There won’t be any dusting off of tomes or reciting of iambic pentameter at Victorious Voices, the third annual high-school poetry slam championships.
Instead, teams of students from six Greater Victoria high schools will perform spoken-word poems for a panel of judges including mayor Dean Fortin and poet laureate Janet Rogers. The performances will be scored and one school will be crowned the high-school slam champions.
In the past, the high-school slam championship finals have been held at Reynolds High School, but this year they’ve moved downtown.
“For the last two years it’s been the most inspiring night of my entire year,” says program director and spoken word poet Jeremy Loveday. “We want the public to see how amazing this is, so I’m not the only one who’s stealing all this inspiration.”
In three short years, high-school slam teams have sprung into existence at Esquimalt, Glenlyon-Norfolk, Pearson College, SJ Willis, Spectrum, and Reynolds (the reigning champions).
Loveday says high-school students are drawn to spoken-word poetry because they can write not for their teachers, but for themselves.
“This is really something they feel ownership of, and I really think it instills a lasting love of poetry, and also of the power that comes with speaking the truth,” he says.
Some adults may be skeptical about the quality of teenagers’ poems. But Loveday believes that teens’ and adults’ poems aren’t so different.

★ ★ ★ ★

Directions:
A. Answer these questions using the poetry slam article:
(i) Which two judges does it name?
(ii) Where were the championship finals held in past years?
(iii) According to Loveday, why are high-school students drawn to spoken-word poetry?
B. Duplicate the part of the poetry slam article starting at "In three short" and ending at "aren’t so different.".
C. Go on with the poetry slam article from the point where it stops.
The data after this point is separate material and is not part of the poetry slam article.

Data lines:
★ ★ ★ ★

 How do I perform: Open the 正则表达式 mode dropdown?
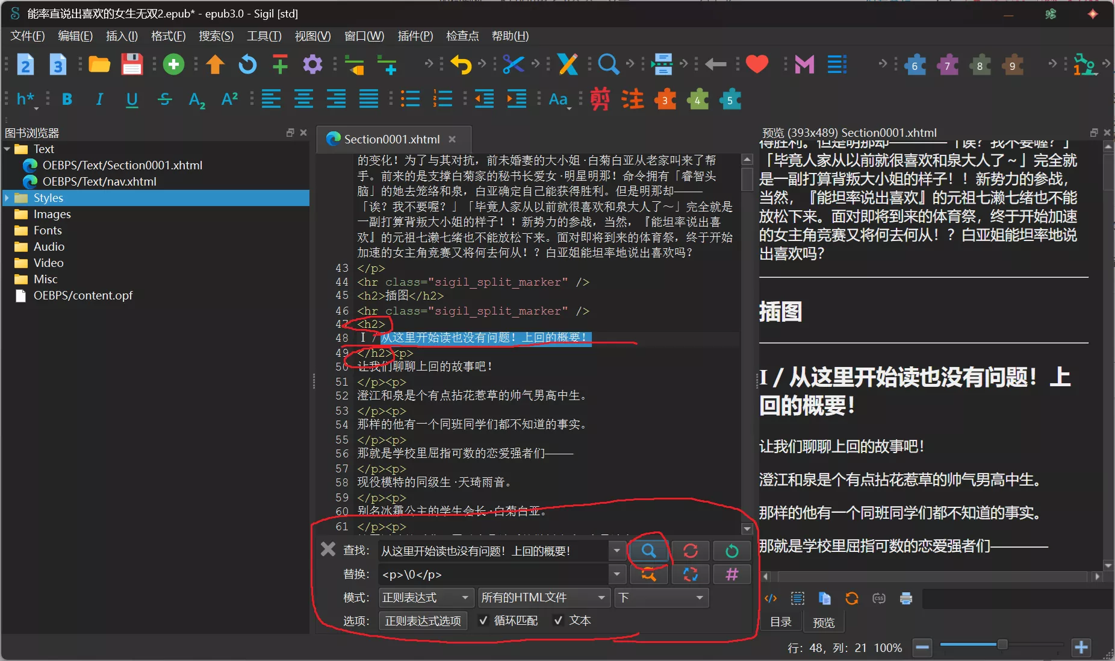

★ ★ ★ ★

In response:
A.
(i) Mayor Dean Fortin and poet laureate Janet Rogers.
(ii) Reynolds High School.
(iii) They can write not for their teachers but for themselves.

B.
In three short years, high-school slam teams have sprung into existence at Esquimalt, Glenlyon-Norfolk, Pearson College, SJ Willis, Spectrum, and Reynolds (the reigning champions).
Loveday says high-school students are drawn to spoken-word poetry because they can write not for their teachers, but for themselves.
“This is really something they feel ownership of, and I really think it instills a lasting love of poetry, and also of the power that comes with speaking the truth,” he says.
Some adults may be skeptical about the quality of teenagers’ poems. But Loveday believes that teens’ and adults’ poems aren’t so different.

C.
“Often the most effective poems that teenagers do are when they find the universality in the problems that they’re facing as a teenager,” he says. “The honesty and purity and rawness are there, but these poets have honed their craft at a very young age.”
Spoken-word poetry doesn’t end after students have graduated from high school. Many students who went through a high-school poetry-slam program have gone on to compete at Vic Slam. Victorious Voices’ alumni of honour, Keenan Proud, even made the Vic Slam team last year.
“Making the Vic Slam team was a huge surprise,” says Proud, who graduated from Oak Bay High School two years ago and is now the volunteer coordinator for the Tongues of Fire poetry night. “I’d been slamming for less than a year. It was one of the best experiences, for sure. It’s a great community. We love new blood so much that you’re in the fold so quickly.”
The high-school slam championships will consist of semifinals on April 2, in which all of the teams will compete, and the April 4 finals, where the top four teams will fight it out for first place.
Loveday is determined to make the event fun: “It’s going to be a high-energy, rocking good time, and I think everyone’s going to be inspired.”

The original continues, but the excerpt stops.